Резон в словах командира партизанского отряда был, я бы и сам так поступил, да только мне нужно не лагерь сохранить, а поразить людей диковинками, заставить поверить в некое лекарство, учёных из НИИ, их эксперименты и продукцию. Чтобы все партизаны поверили и потом передали другим, смогли убедить тех в своей правоте.
— Умрёт ещё по дороге, — возразил я. — Сделаем так: сообщите часовым, чтобы реагировали на опасность только за пределами лагеря, пусть смотрят на беснования лётчика, но сидят тихо. Как мыши под веником. И всех партизан вывести из лагеря за деревья, прочих раненых вынести из землянок, особиста вместе с ними. Как сообщите, что всё выполнено, так я дам лекарство лётчику. Всё ясно, товарищ Шпиталин?
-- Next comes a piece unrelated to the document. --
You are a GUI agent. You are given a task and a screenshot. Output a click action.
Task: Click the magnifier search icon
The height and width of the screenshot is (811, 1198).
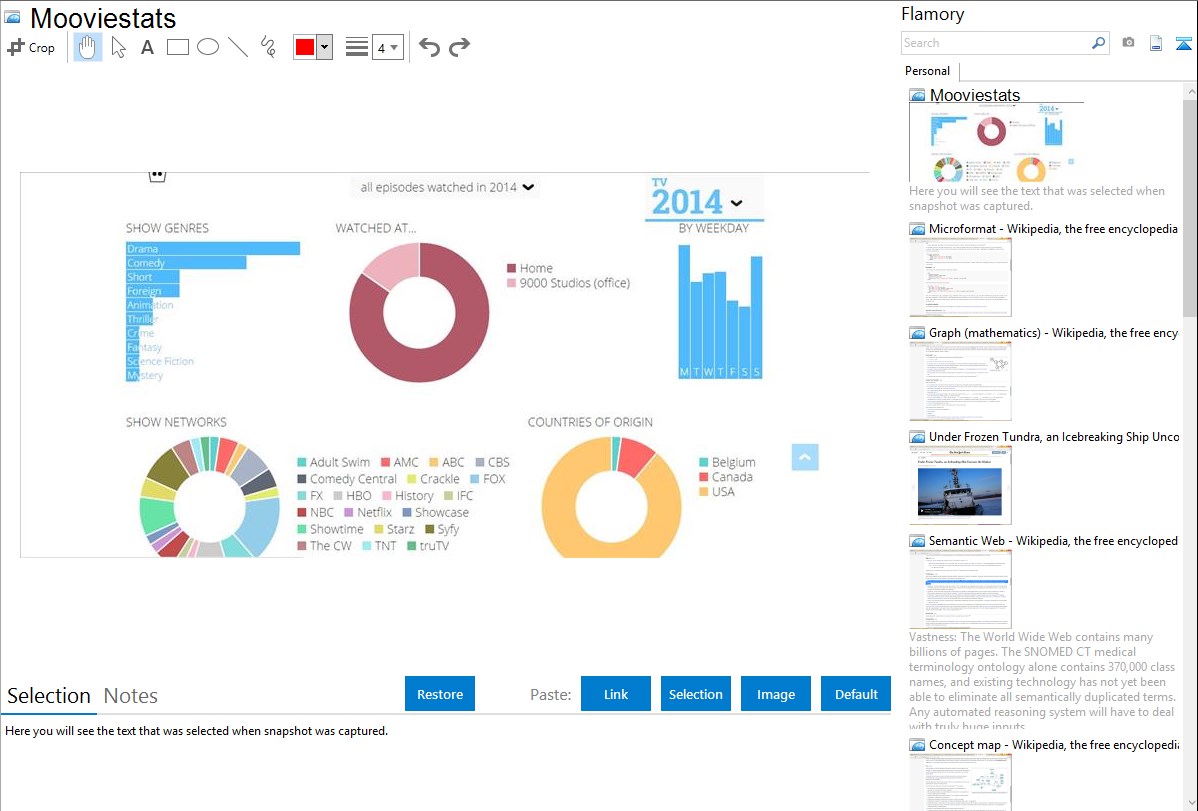(1098, 43)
— Да, товарищ лейтенант государственной безопасности.
Через двадцать минут после этих слов на "главной" площади лагеря бушевал зеленокожий великан в обрывках лётной формы. Несмотря на то, что ему досталось всего три капли зелья вместо пяти, как старшему лейтенанту, лётчик бесновался раза в три дольше. К счастью, обошлось без жертв, хотя разрушения имелись: истребитель "мессершмиттов" доломал землянку, за которую взялся особист (и чем она им так не понравилась-то), разнёс вход в ещё одну, забрался в лазарет и там всё покрушил и в ней же вернулся в человечье обличье. Мы после того, как затих грохот в землянке, еще добрых полчаса сидели в лесу.
* * *
*
— Владимир Сергеевич Морозов, старший лейтенант государственной безопасности сотрудник особого отдела отдельного сапёрного батальона, — доложился вчерашний умирающий особист. Стоял напротив меня по стойке "смирно" и буквально ел глазами, хотя в их глубине плясали буря эмоций — удивление, подозрение, интерес и немного страха. И всё это после того, как я первым представился и показал все свои "особые" документы, включая и лоскут шёлка. Будучи старше меня на шесть лет и выше званием, старлей относился ко мне как старшему по всем показателям. Он и подскочил с лавки, словно, подброшенный пружиной, едва подробно ознакомился со всеми моими "корочками", в одно мгновение сменив расслабленный чуть ли не барский вид на готовность выполнять все мои приказы.
— Вольно, — скомандовал я. — Владимир Сергеев, давайте на ты и если не стеснит, то по именам.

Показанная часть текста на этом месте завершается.